If the job has drastically changed, then the employer may need to file a new labor certification describing the new position, and if approved, a new I-140 petition that recaptures the old priority date. Alternatively, the employer may still offer the position in accordance with the terms of the approved labor certification. But the old job may have become obsolete due to a rapid advance in technology and it would also be unfair to expect the foreign worker to regress to the old job after a natural career progression. Yesterday’s programmer may have today become a machine learning engineer. Or the automotive engineer involved with the internal combustion engine is now a high voltage battery test engineer.   There is little USCIS guidance on dealing with career progression after a labor certification has been approved although it has been established USCIS  policy  that any material changes in the terms and conditions of employment requires an amended petition.  Unfortunately, a future visa bulletin may no longer have current filing dates by the time a new labor certification is granted, and there is a risk that in the current economic downturn, the new labor certification may not even get approved.

On the other hand, if the job role remains the same and requires the same skills set, but only the technologies have changed, it is still possible to rely on the previously approved labor certification. In the case of the software engineer, if the duties still include involvement in all phases of the life cycle development process, but the technology has changed and the position has more responsibility than before, it may be possible to describe the new position as being similar to the old position, but that the beneficiary is using updated technologies of those listed in the labor certification. An increase in the salary would not be of concern if it is generally for the same job described in the labor certification. Even a change in the job title should not be considered material so long as the position remains in the same SOC occupational code.
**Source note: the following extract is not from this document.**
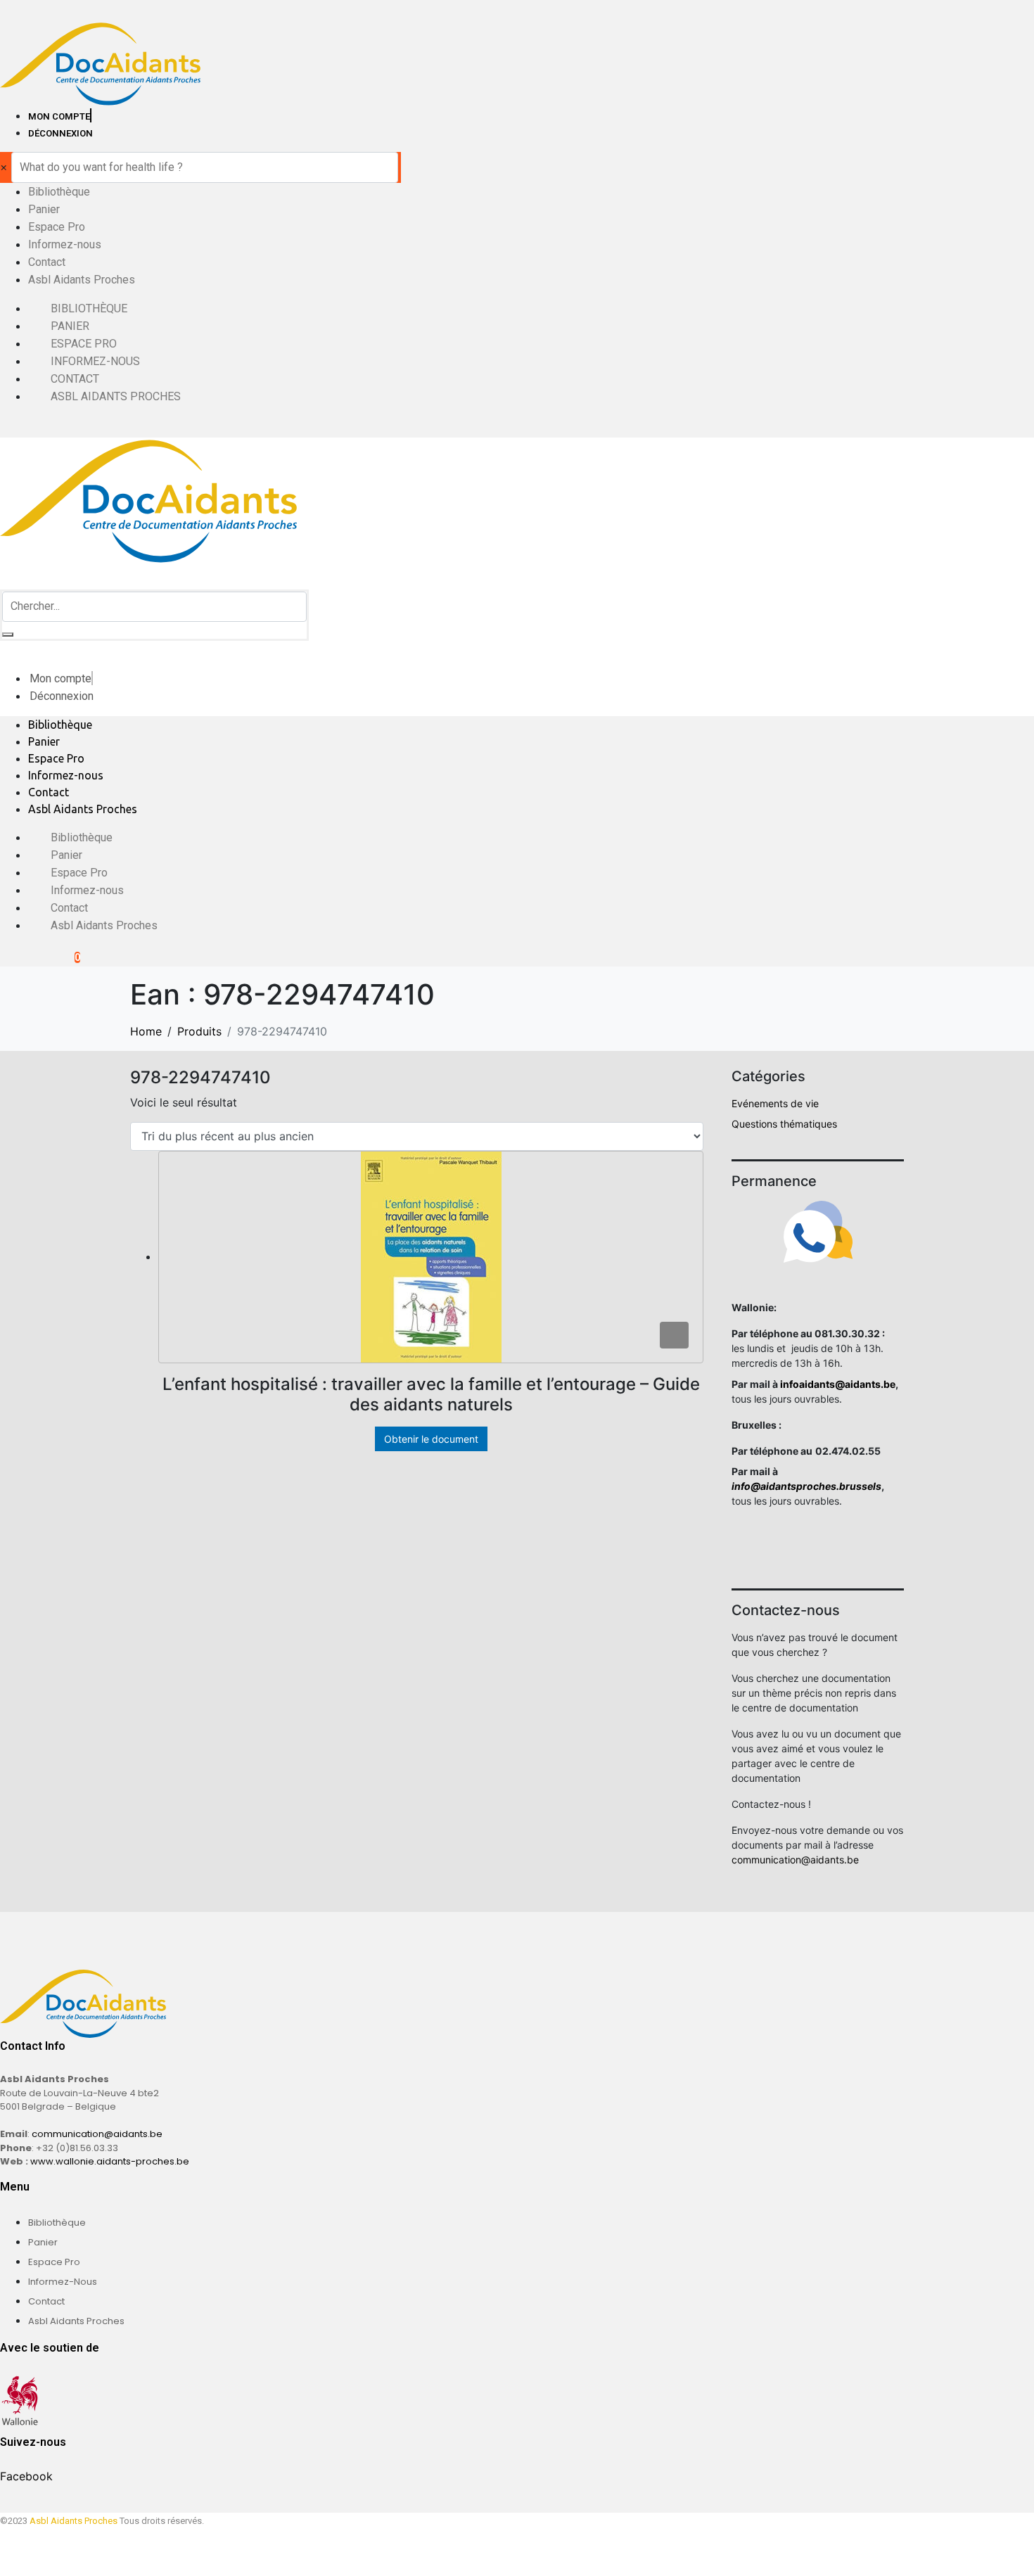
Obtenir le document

A recent AILA practice advisory suggests that when a promotion results in a substantial change “e.g., when a Software Engineer is promoted to Director of Engineering or a Biostatistician becomes a Manager, Machine Learning,” then a new labor certification and consequently a new I-140 petition is required. An incremental promotion, on the other hand, which does not alter the basic position duties or qualifications in any significant way, may not require a new labor certification. The AILA practice advisory provides the example of a “Biostatistician I who becomes a Biostatistician III with a salary increase but no substantial changes to duties or responsibilities. In this scenario, an employer may file a new I-140 based on the original Labor Certification to either upgrade or downgrade the beneficiary’s classification depending on which visa category is current.”

It is indeed a sad state of affairs that the tyrannical priority dates in the employment green card system have not just held up lives and careers of skilled immigrants for so many years, but the long waits also have the potential to render the prized labor certification approved years ago obsolete. It is hoped that the USCIS adopts a more flexible approach and makes allowances for job promotions and changes, even if the change is substantial, and even if the change has been from analyst to manager,  so long as the foreign national worker’s job description uses the same baseline skills and education, and is within the same or related SOC occupational code. Those who have waited patiently for so many years and played by the rules ought to be rewarded with a green card based on an old labor certification even if the job has naturally and incrementally progressed over time."